## Required task
Count the lines in the records below that contain the word "should". Reply with the number alone.

***** Exercise material *****

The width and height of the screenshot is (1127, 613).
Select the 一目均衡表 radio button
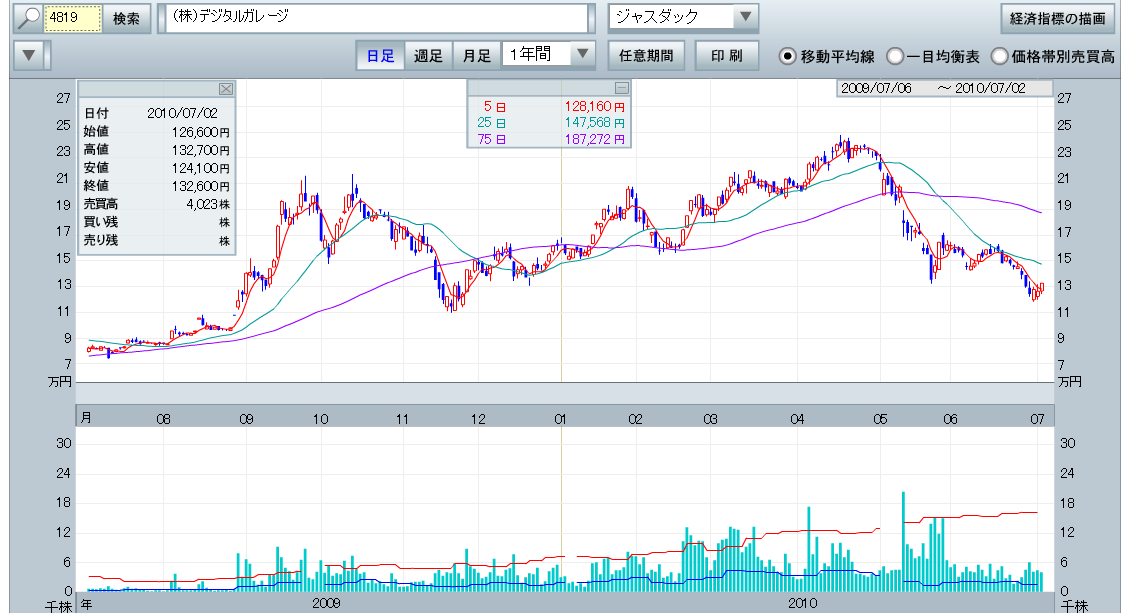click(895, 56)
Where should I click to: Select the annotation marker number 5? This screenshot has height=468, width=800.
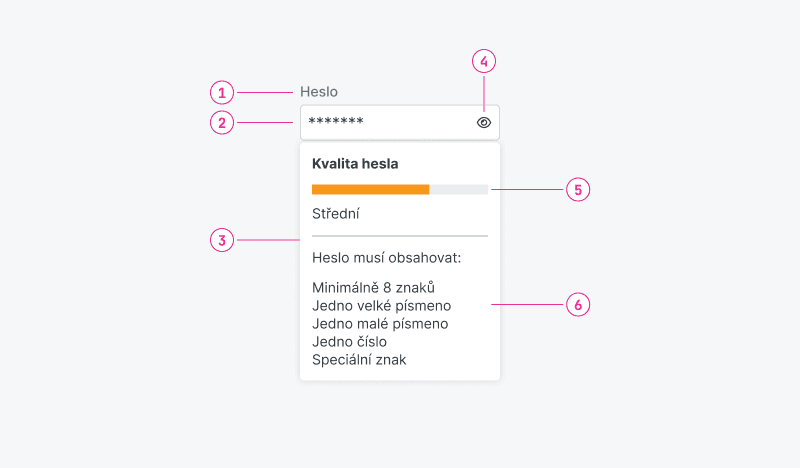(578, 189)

*****
***** Exercise material *****

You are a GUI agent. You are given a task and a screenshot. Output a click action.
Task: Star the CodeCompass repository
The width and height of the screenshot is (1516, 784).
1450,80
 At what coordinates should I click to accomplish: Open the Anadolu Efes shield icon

*****

## Final answer
2